Formally, a random variable $X$ is a mapping $X:\Omega\to\mathbb{R}$ where $\Omega$ is the set of outcomes (sample space) in a probability space. The mapping also needs to be measurable but that is less important here.

So if $X$ and $Y$ are two random variables, then how can $X-Y$ be a random variable? The answer is that it is defined as the mapping $(X-Y):\Omega\to\mathbb{R}$ which sends an outcome $\omega$ to the difference of the real numbers $X(\omega)$ and $Y(\omega)$, that is, it is defined by:

$$(X-Y)(\omega) = X(\omega)-Y(\omega)$$

The minus on the right-hand side is a minus between two real numbers. So this is "pointwise subtraction". It entirely the same as $f-g$ for two functions $f$ and $g$.

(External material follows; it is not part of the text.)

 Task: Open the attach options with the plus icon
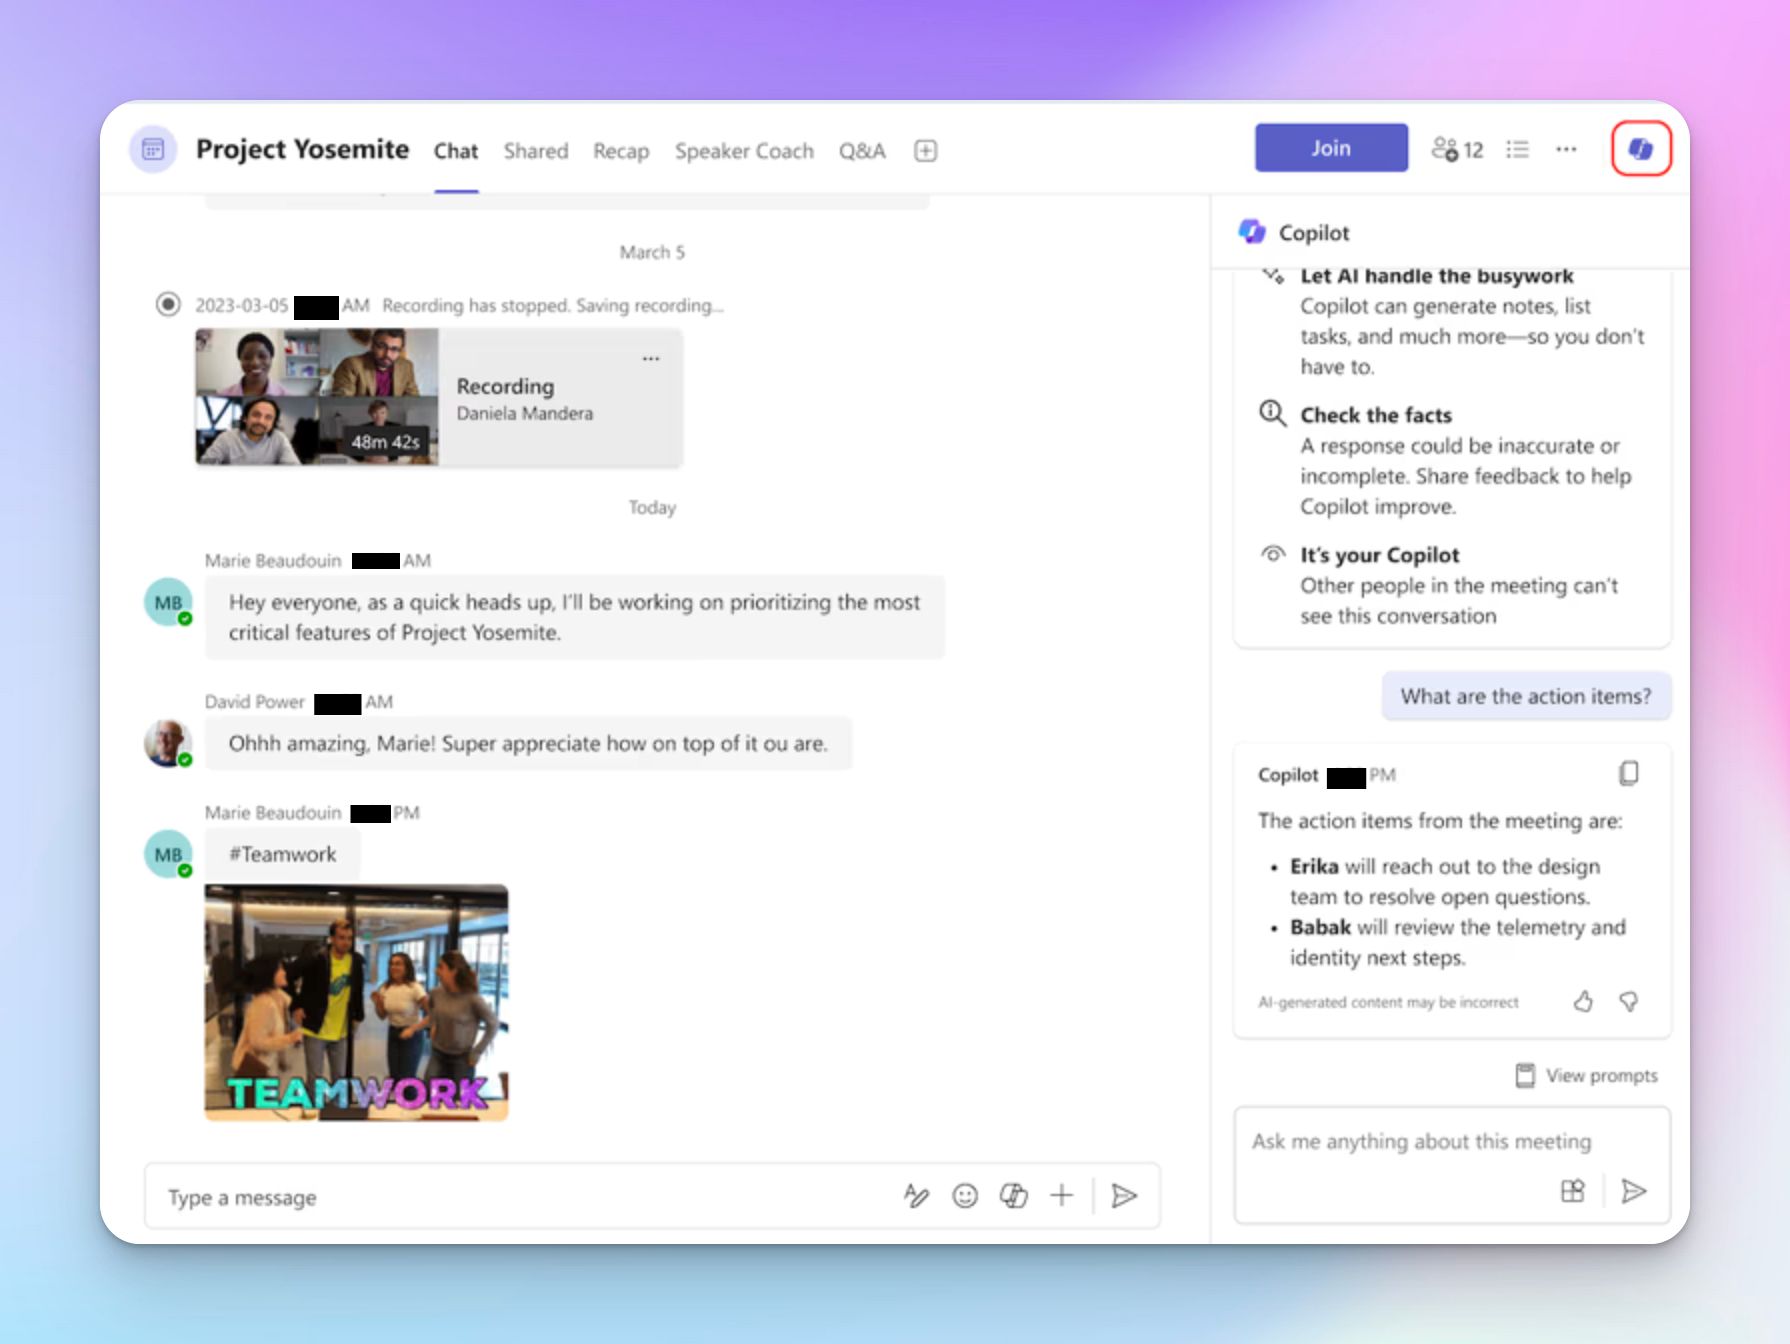coord(1061,1195)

So since for every $\omega$, $X(\omega) - X(\omega) = 0$ (zero the number), it is true that the mapping $X-X$ is the mapping that sends everything to zero, that is the zero function $0$. So $X-X=0$ (zero the function).

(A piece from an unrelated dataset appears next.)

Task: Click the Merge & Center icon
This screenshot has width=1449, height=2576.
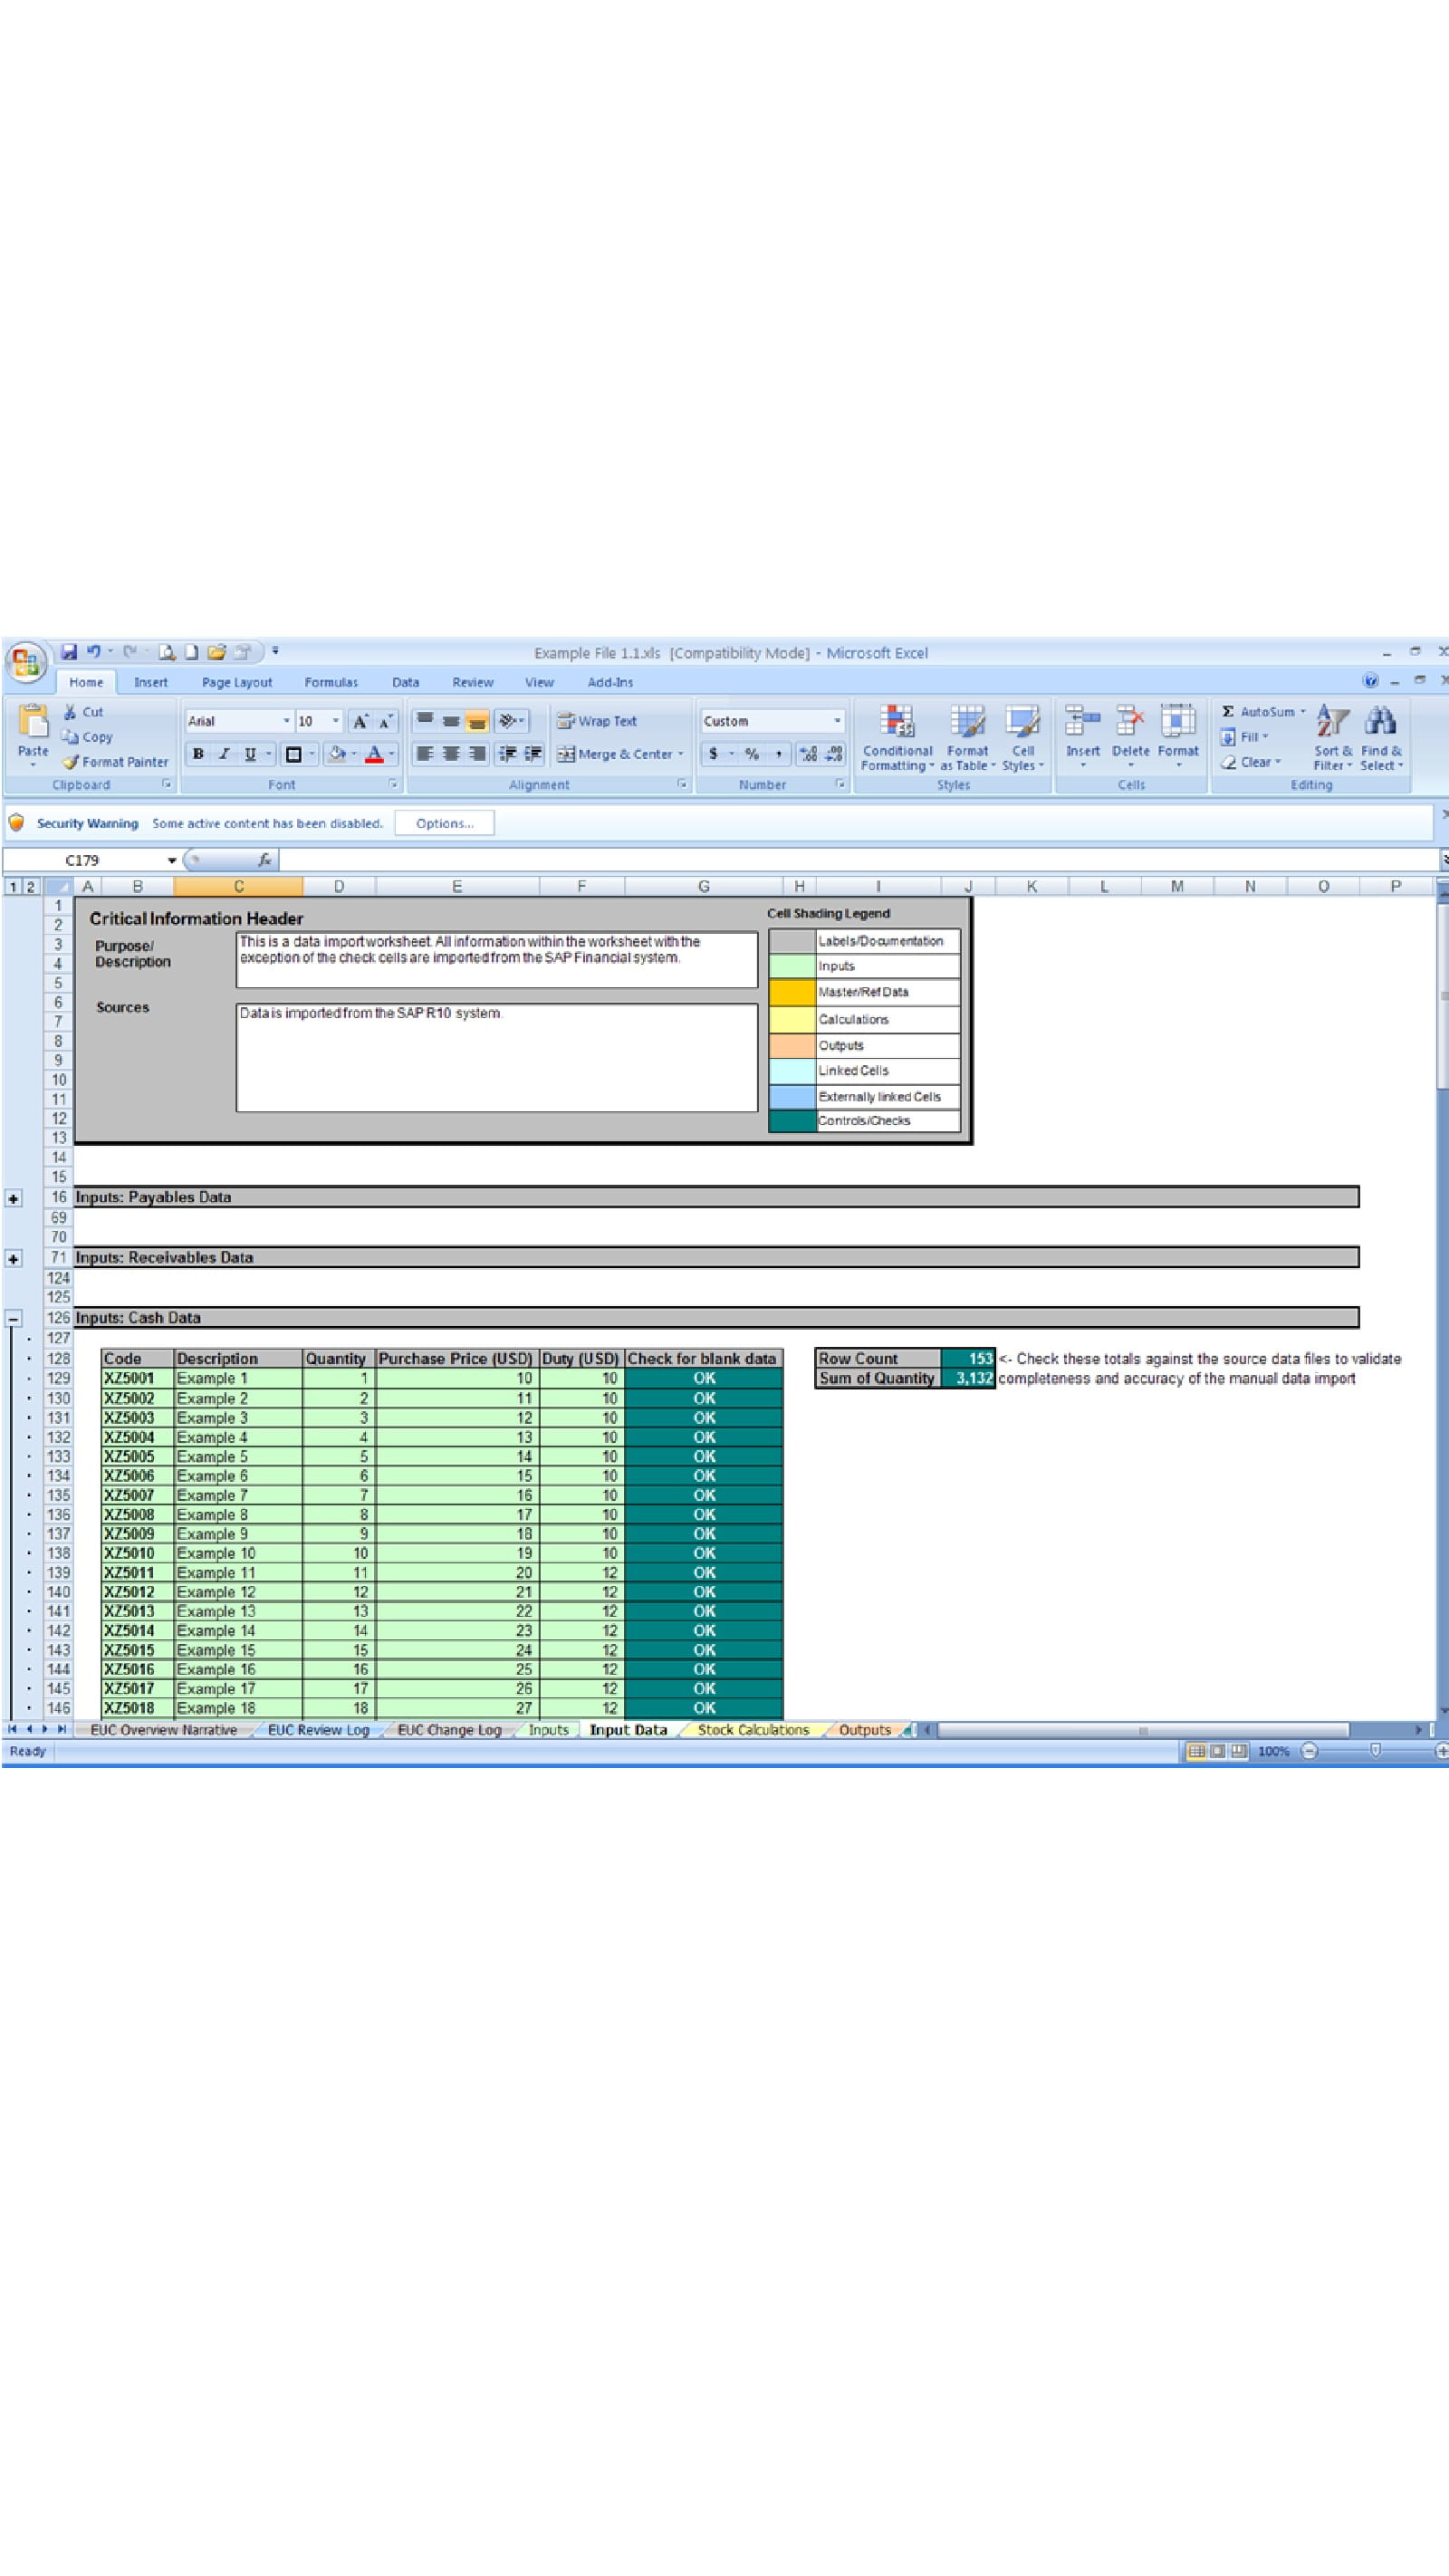Action: (600, 755)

Regarding $X/X$: In the points where $X(\omega)$ is not zero, this is the constant function $1$. But in the points where $X(\omega)$ is zero, this is not defined ($0/0$). So if you know that $X$ is never zero, it's safe to replace $X/X$ by $1$. If you know $X$ is zero in some points $\omega$, formally $X/X$ is not defined on all of $\Omega$ and so is not a random variable.
(However, in the last case, the event $\{X=0\} = X^{-1}(\{0\})$ may have zero probability even if it's non-empty as a set, and in that case it's not a problem in practice to disregard the division by zero, since the random variables are "identified" if they only disagree on a null set (null event).)